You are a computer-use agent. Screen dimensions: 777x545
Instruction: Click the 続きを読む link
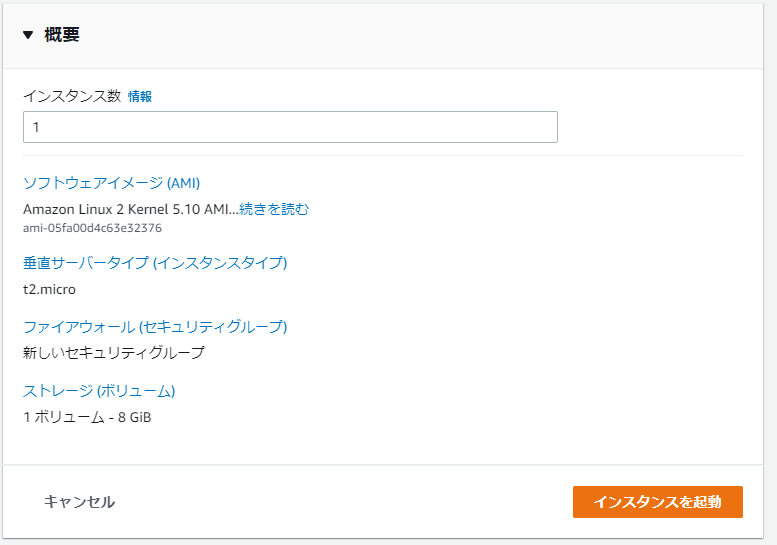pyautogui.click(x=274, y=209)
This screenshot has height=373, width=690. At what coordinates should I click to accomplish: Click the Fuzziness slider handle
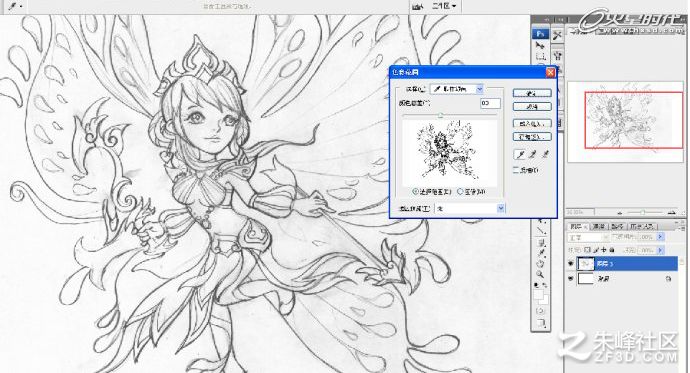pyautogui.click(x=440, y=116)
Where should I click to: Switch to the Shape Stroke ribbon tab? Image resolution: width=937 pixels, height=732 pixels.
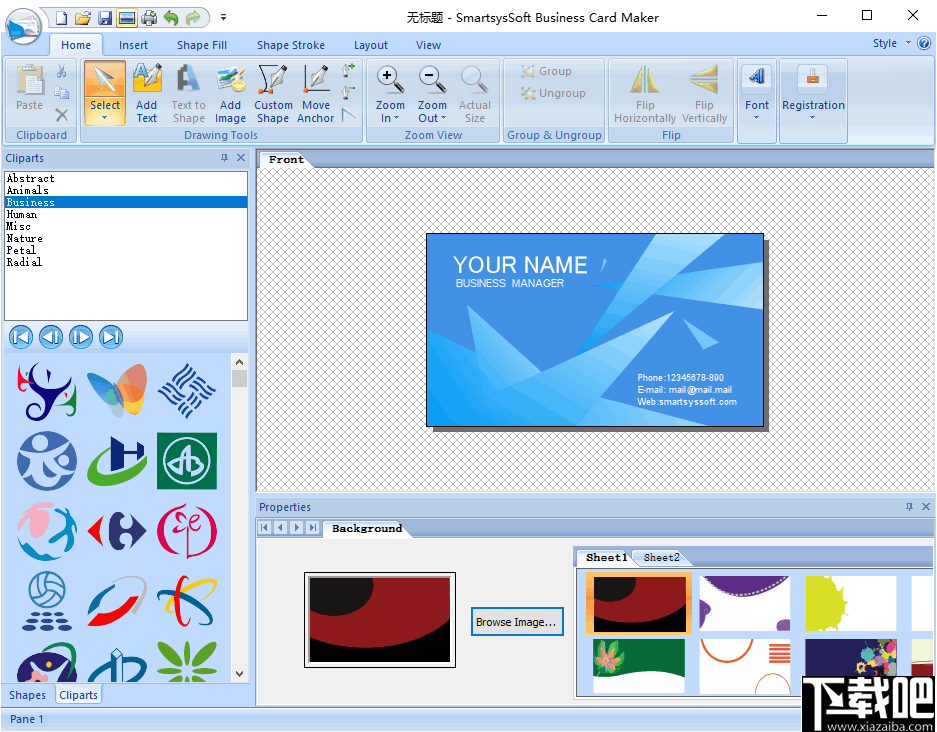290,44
━━━━━━━━━━━━━━━━━━━━━━━━━━━━━━
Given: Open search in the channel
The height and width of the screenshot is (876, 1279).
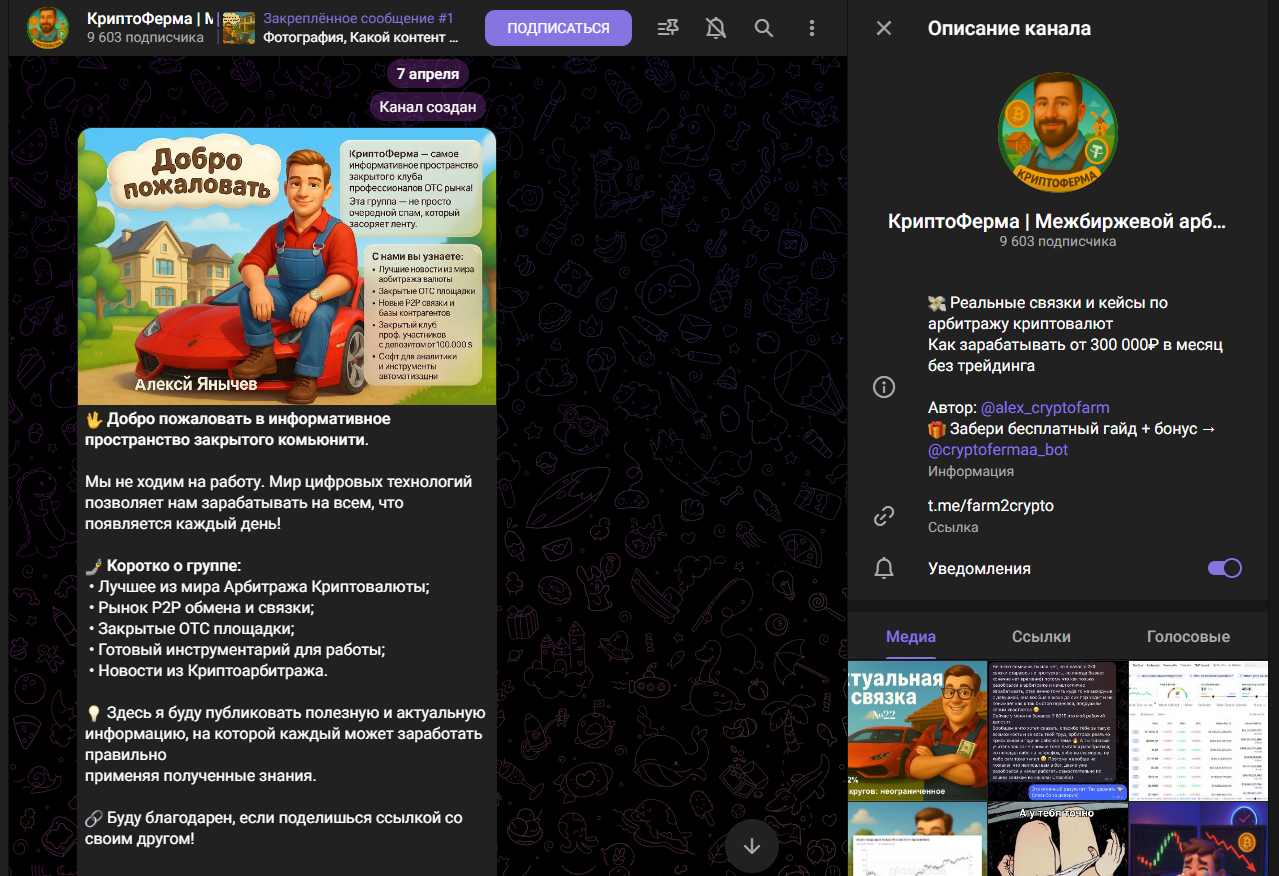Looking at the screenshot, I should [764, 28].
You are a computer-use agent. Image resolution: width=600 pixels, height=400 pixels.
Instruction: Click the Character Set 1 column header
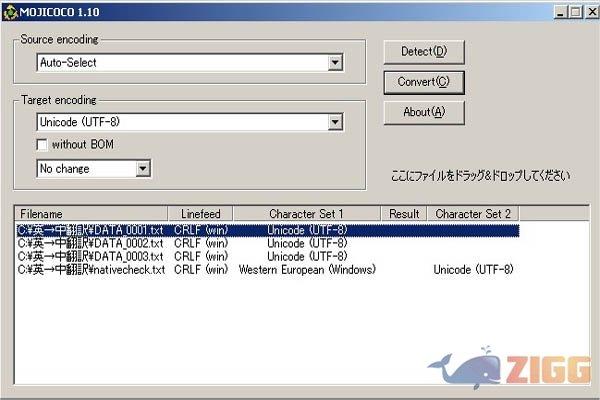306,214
━━━━━━━━━━━━━━━━━━━━━━━━━━━━━━
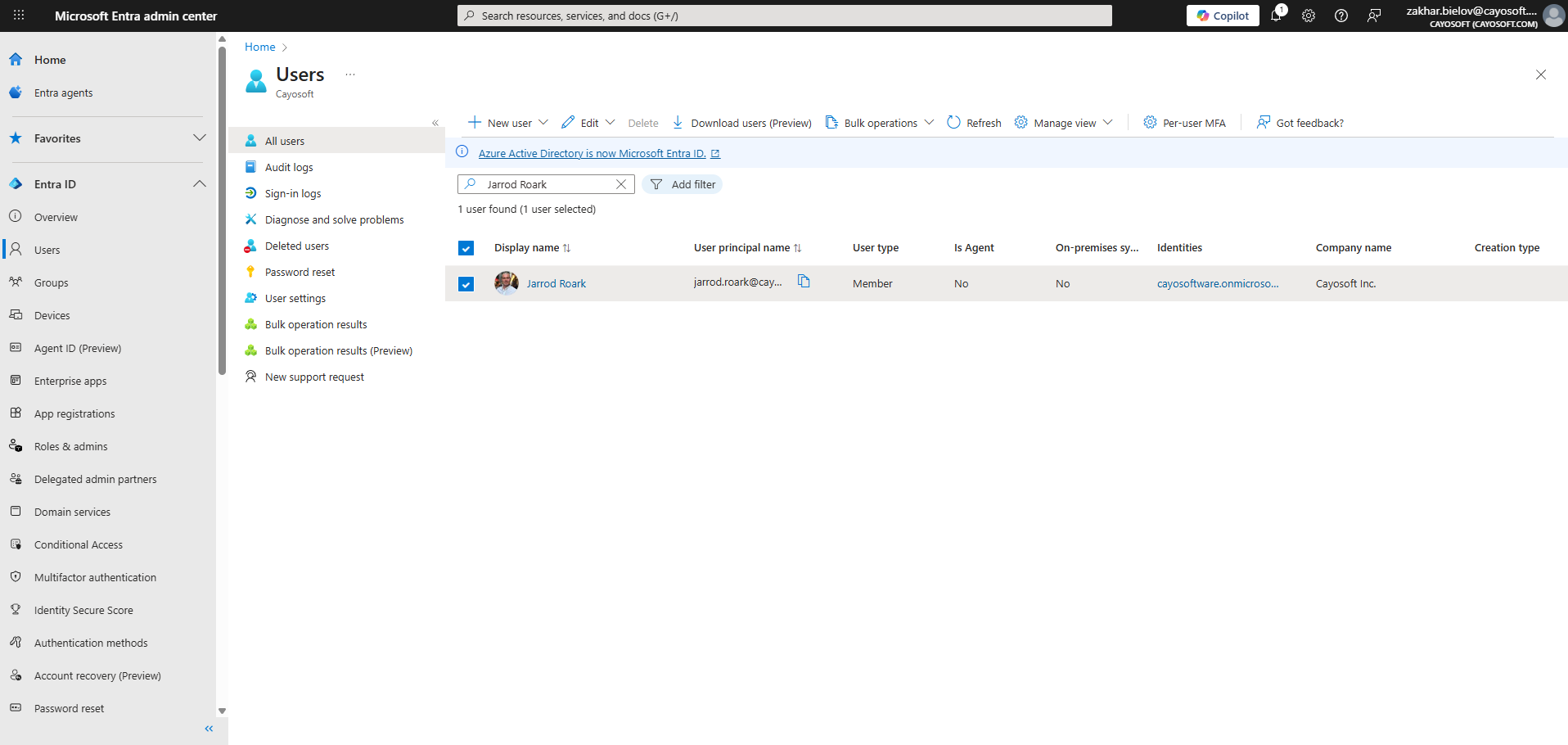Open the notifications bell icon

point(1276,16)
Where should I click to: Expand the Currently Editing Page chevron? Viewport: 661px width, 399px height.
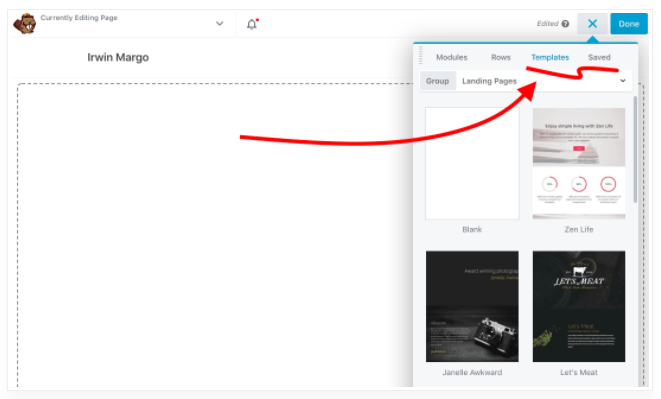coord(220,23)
━━━━━━━━━━━━━━━━━━━━━━━━━━━━━━
## What to produce
Report all lines of the data above that include the string "computer".

## Response area
You are a computer-use agent. Screen dimensions: 777x545
You are a computer-use agent. Image resolution: width=600 pixels, height=400 pixels.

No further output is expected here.